• [EXERCISE DETAILS]: Copy out each of the following entries word for word, without changing anything.
====================
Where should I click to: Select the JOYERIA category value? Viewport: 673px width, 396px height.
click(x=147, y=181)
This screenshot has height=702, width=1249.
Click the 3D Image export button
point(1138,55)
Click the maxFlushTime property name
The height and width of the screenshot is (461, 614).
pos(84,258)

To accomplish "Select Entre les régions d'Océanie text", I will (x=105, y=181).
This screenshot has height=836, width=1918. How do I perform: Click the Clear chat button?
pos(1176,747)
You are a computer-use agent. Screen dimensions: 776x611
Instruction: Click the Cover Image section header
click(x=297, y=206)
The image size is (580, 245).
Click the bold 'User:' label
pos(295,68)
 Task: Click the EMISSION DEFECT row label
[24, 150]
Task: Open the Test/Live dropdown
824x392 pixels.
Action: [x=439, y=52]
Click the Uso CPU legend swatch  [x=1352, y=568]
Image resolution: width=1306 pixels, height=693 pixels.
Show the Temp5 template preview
====================
• [ANSWER IN FULL]:
Where should I click to: Select the JOYERIA category value? Viewport: 673px width, 396px height.
click(x=147, y=181)
This screenshot has height=702, width=1249.
Click the 3D Image export button
point(1138,55)
Click the maxFlushTime property name
The height and width of the screenshot is (461, 614).
pos(84,258)

To accomplish "Select Entre les régions d'Océanie text", I will (x=105, y=181).
This screenshot has height=836, width=1918. How do I perform: Click the Clear chat button?
pos(1176,747)
You are a computer-use agent. Screen dimensions: 776x611
Instruction: Click the Cover Image section header
click(x=297, y=206)
The image size is (580, 245).
Click the bold 'User:' label
pos(295,68)
 Task: Click the EMISSION DEFECT row label
[24, 150]
Task: Open the Test/Live dropdown
824x392 pixels.
Action: [x=439, y=52]
Click the Uso CPU legend swatch  [x=1352, y=568]
Image resolution: width=1306 pixels, height=693 pixels.
Show the Temp5 template preview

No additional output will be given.